Already seeing 2021’s pre-season testing radically rearranged and reshuffled, he says that the absence of the chance to test anywhere but at Qatar’s Losail circuit ahead of the opening round makes predictions about how the season will pan out very difficult.
What makes it even worse for the Ducati’s three first-timers – Marini, Bastianini and Pramac signing Jorge Martin – is that the traditional end-of-season November tests, normally held at Valencia and Jerez, were also scrapped.
That means they’ll go into the 2021 season as the least-prepared group of MotoGP rookies in modern times. They are still allowed to run in the shakedown test – for which test riders, concession status teams (a label that now only applies to Aprilia) and rookies are eligible – so that’s one small consolation.
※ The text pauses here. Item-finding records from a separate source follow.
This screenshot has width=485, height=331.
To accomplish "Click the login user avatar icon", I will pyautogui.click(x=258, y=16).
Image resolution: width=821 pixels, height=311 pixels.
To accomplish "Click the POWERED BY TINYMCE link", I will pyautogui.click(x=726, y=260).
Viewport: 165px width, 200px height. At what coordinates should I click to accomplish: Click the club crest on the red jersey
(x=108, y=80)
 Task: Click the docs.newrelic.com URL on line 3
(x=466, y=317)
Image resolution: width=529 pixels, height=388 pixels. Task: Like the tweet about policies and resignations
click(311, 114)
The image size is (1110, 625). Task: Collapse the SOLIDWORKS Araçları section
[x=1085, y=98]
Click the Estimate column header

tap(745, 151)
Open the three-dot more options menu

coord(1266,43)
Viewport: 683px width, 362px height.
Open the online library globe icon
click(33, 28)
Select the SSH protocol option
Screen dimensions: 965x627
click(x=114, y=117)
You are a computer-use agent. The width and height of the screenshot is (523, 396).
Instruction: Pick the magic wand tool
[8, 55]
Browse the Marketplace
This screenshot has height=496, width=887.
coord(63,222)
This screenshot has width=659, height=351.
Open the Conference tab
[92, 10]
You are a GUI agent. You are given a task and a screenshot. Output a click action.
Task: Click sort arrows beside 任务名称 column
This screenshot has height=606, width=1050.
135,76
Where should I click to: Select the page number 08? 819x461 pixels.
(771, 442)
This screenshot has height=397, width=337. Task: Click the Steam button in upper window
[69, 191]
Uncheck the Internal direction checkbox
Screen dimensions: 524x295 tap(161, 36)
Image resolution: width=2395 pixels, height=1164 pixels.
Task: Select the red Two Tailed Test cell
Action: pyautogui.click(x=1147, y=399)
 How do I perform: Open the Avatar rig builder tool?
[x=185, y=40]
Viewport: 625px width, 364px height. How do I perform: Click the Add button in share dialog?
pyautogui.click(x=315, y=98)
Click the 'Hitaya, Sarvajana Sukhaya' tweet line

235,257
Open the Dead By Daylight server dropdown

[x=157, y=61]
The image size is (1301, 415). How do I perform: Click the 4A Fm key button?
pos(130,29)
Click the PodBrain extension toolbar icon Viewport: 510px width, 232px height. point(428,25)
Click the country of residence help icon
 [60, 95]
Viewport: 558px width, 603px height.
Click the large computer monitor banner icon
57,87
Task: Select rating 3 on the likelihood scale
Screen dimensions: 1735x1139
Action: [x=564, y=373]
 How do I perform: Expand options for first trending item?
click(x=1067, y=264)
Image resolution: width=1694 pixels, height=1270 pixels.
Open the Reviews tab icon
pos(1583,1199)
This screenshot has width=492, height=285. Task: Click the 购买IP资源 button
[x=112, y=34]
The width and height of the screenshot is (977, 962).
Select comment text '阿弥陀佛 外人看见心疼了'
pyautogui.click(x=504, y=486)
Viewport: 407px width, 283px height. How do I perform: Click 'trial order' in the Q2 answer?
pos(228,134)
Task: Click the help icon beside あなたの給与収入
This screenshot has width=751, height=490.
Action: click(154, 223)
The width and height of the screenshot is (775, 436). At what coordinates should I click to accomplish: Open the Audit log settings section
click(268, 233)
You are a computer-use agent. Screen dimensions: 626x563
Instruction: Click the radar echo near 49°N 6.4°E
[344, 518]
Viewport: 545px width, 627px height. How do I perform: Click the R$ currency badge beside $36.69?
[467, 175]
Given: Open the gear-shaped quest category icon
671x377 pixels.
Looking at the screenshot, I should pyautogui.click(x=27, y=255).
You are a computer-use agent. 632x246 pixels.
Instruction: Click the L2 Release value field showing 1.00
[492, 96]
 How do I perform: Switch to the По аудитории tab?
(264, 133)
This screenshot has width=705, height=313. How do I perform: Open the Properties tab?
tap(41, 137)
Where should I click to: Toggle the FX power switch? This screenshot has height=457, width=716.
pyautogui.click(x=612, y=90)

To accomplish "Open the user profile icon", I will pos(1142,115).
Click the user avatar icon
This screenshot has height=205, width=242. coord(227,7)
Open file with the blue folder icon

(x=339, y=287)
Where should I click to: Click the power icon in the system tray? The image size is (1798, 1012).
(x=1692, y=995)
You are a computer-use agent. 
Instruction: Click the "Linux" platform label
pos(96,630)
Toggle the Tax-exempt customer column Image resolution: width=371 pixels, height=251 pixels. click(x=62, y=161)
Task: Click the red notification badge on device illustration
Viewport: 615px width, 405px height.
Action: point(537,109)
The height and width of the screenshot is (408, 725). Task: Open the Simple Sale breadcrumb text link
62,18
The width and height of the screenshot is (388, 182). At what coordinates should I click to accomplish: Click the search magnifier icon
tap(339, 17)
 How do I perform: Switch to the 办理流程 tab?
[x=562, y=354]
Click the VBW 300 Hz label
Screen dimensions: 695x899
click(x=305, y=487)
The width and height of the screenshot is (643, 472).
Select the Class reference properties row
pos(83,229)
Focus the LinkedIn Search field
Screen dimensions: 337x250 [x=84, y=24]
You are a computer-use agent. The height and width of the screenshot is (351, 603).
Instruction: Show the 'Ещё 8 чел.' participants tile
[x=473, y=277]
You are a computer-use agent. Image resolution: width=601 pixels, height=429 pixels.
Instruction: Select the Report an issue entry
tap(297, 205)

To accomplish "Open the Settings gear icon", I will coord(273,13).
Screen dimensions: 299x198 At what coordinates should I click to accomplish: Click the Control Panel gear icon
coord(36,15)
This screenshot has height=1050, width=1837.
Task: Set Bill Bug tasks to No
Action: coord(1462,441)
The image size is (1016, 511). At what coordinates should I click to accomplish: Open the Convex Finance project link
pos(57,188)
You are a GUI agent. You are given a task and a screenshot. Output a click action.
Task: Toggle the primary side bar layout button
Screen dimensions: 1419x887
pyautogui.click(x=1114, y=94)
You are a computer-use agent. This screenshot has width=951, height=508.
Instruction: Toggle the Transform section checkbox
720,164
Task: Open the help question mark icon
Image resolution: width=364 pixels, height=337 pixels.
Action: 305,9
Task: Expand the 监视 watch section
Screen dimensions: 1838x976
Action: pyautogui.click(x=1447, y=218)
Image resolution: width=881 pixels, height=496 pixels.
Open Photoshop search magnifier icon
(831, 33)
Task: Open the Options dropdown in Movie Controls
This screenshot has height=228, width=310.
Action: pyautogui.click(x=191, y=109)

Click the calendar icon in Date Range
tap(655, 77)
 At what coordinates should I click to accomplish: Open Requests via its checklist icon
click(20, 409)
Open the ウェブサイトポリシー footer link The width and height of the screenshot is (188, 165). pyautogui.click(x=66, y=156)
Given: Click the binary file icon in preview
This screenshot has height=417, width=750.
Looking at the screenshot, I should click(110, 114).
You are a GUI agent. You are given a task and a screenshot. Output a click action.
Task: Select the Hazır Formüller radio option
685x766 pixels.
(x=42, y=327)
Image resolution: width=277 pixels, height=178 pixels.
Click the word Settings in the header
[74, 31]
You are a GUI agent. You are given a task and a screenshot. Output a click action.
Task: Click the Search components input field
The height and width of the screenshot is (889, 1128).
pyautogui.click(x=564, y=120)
However, given that last year rookies like Alex Marquez and Brad Binder started out their first year with a whopping 15 days on track before their first MotoGP race, the new crop of talent is at a significant disadvantage.
“Normally in MotoGP you try different tracks in testing, and it’s important,” Nieto said. “It’s going to hurt Luca a little, because he’s going to spend three weeks testing in Qatar. It’s going to be hard for the first race because everyone else has tested there so much, and then there will be a problem when we come to Europe as well, [with Luca] never having tried the bike at another track.
“It’s the first time we’ve arrived in February with the rider still not able to try the bike, so it’s difficult to say at this moment what is possible.
“He [Marini] is really fast, he’s started training with a Ducati street bike, and I think he can make a really good season. We know that it’s MotoGP and it’s really difficult, but I don’t see why he can’t fight for the rookie of the year.
“That’s our target and it’s the thing that we have to try and do. It’s going to be difficult because there are so many fast rookies like Martin and Bastianini, but we’ll try our best and I think Luca can do it.”